Q: Those drivers who will be running KERS in Melbourne seem quite enthusiastic about ‘pushing the button’. What is your feeling about it?
So far I haven’t tested with KERS, as we are not going to use it in Australia, so I don’t really know what it is like to drive.

Q: In your view, do you think we will see a division between those who have KERS and those who don’t?
I think the teams who will not use KERS at the start of the season have made that decision because they think they will be faster without it, so I don’t expect any problems.

Q: Many observers say Toyota are the insider’s tip for success this season. Do you share that view?
I certainly hope we can achieve great things this year and so far it’s all looking good in testing. We are definitely optimistic. We try to improve our performance year by year and I believe we are established as a good team which has improved a lot. After the strong results of the last year our goal is to fight for top positions this year and my dream is to give Toyota the first win.

Q: In previous years you always brushed off any kind of pressure to perform. This year it must be different. How vital are good results to the survival of the team?
That’s not for me to comment on, but it is obvious Toyota is in Formula One to win. I believe the team has got enough experience, the right people and everything, so we want to deliver. For me and Timo (Glock) it will be an important season because both of us want to win as much as each other and we want to deliver the results. We are all working together in the same direction and I am optimistic we can have a strong season.

Q: Are you happy with the tyre situation? It seems there was hardly a test where you could run them under typical race temperatures?
The weather in testing has not been kind to any of the teams, that’s for sure. Even in Bahrain we had a sand storm! But when the conditions improved in Bahrain we did a lot of work; I did more than 400 laps in three days. One of the good things about testing in Bahrain is the higher track temperatures, because that gives a better idea of how the tyres will behave during the season, so that was really useful. It has been quite a lot of work to adapt to the new tyres, but things have gone well and I really like the slick tyres, so I am happy.

Q: How much of the race set-up for Melbourne did you test in Barcelona last week?
Not so much the race set-up, but we do have some new aero bits on the car so it is closer to the spec we will take to Australia.

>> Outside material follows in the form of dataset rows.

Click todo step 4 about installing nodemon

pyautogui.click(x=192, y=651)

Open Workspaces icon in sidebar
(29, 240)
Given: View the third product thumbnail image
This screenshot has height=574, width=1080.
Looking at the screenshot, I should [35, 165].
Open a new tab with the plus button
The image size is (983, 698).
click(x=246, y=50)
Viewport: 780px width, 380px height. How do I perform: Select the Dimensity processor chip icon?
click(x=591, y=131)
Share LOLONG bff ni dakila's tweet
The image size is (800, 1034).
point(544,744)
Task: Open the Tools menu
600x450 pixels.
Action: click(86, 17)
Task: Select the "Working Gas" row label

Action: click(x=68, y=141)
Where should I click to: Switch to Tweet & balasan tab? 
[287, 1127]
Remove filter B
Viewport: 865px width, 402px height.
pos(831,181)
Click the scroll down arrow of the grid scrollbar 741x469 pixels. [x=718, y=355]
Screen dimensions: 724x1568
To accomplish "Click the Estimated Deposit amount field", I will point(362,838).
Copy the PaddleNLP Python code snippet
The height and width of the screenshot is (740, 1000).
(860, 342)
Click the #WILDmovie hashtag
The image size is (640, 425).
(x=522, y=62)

Q: As we mentioned, all the teams were hit by the poor weather over the winter. Coupled with the in-season testing ban, does it mean we will see some relatively underdeveloped cars racing this season?
The teams have to adapt to this situation, which makes it trickier to develop during the season. I am sure we will have plenty of new parts during the season, but we have to work in a different way because there is no testing. Even considering the weather, we did a lot of good work in pre-season and our set-ups have constantly improved so I am confident we will take a very well-prepared car to Melbourne.

Q: There is a new points system under discussion that would see a three-point gap between first and second place. What is your stance on that?
I don’t really mind too much. This season the dream is to win and to be honest if we can do that I don’t care how many points we get.

Q: From your experience with the TF109 so far, what are your objectives for this season?
I want to fight to win the first Grand Prix for Toyota and I really hope I can do that this season. As well as that, we want to build on last season’s strong performance by finishing on the podium and scoring good points more often.